Learn the vocabulary of computing every parameter's gradient in one backward pass through a neural network.
0 / 5 completed
1 / 5
At standup, a dev mentions computing the gradient of a neural network's loss with respect to every parameter by applying the chain rule backward from the output layer to the input layer, reusing intermediate derivatives along the way. What is this algorithm called?
Backpropagation is exactly this: backpropagation computes the gradient of a neural network's loss with respect to every parameter by applying the chain rule backward from the output layer to the input layer, reusing each layer's intermediate derivatives so every parameter's gradient is obtained in a single backward pass. A hash collision is an unrelated hash-table concept about two keys sharing a bucket. This reuse-intermediate-derivatives approach is exactly why backpropagation can compute gradients for a network with millions of parameters in roughly the same time as one forward pass.
2 / 5
During a design review, the team relies on backpropagation to train a deep network with many layers, specifically because reusing each layer's intermediate derivatives during the backward pass avoids recomputing a full forward pass for every single parameter.
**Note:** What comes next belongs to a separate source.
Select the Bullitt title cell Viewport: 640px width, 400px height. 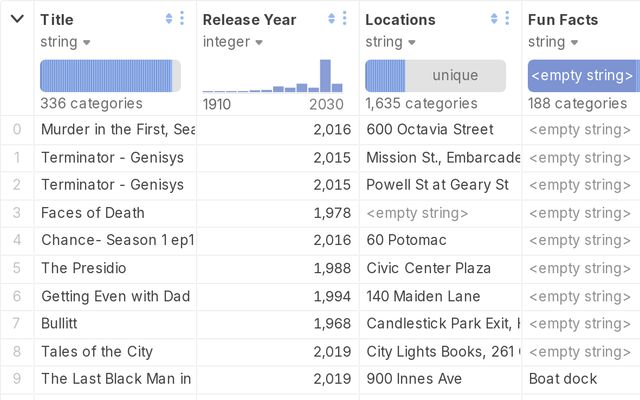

Which capability does this provide?
Backpropagation here provides Efficient gradient computation for every parameter in one backward pass, since the chain rule lets each layer's derivative be reused by the layers before it, keeping the total cost roughly proportional to a single forward pass no matter how many parameters the network has. Recomputing a full forward pass separately for every parameter, as naive finite-difference estimation would require, scales terribly as parameter count grows. This derivative-reuse behavior is exactly why backpropagation is the standard way to train deep neural networks efficiently.
3 / 5
In a code review, a dev notices a neural-network training feature estimates each parameter's gradient by perturbing that one parameter slightly and re-running a full forward pass to see how the loss changed, instead of reusing intermediate derivatives in one backward pass. What does this represent?
This is a missed backpropagation opportunity, since applying the chain rule backward and reusing each layer's intermediate derivative would compute every parameter's gradient in one backward pass instead of a separate forward pass per parameter. A cache eviction policy is an unrelated concept about discarded cache entries. This perturb-and-rerun pattern is exactly the kind of inefficiency a reviewer flags once the network has enough parameters for the per-parameter cost to matter.
4 / 5
An incident report shows a training job's cost scaled directly with the number of parameters in the network, because it estimated each parameter's gradient with a separate perturb-and-rerun forward pass instead of one backward pass reusing intermediate derivatives. What practice would prevent this?
Switching to backpropagation replaces per-parameter forward passes with one shared backward pass that reuses intermediate derivatives. Continuing to estimate each parameter's gradient with a separate perturb-and-rerun forward pass regardless of how many parameters the network has is exactly what caused the issue described in this incident. This backward-pass approach is the standard fix once the network's parameter count makes per-parameter estimation impractical.
5 / 5
During a PR review, a teammate asks why the team reaches for backpropagation instead of numerical finite-difference gradient checking, given that finite differences are simpler to implement. What is the reasoning?
Backpropagation computes exact gradients for every parameter in one backward pass via the chain rule, while finite-difference checking is simple to reason about but requires a separate forward pass per parameter, making it far too slow for actually training a large network and mainly useful for verifying backpropagation's correctness on a small scale. This is exactly why backpropagation is the standard training method, while finite differences remain a debugging tool rather than a training technique.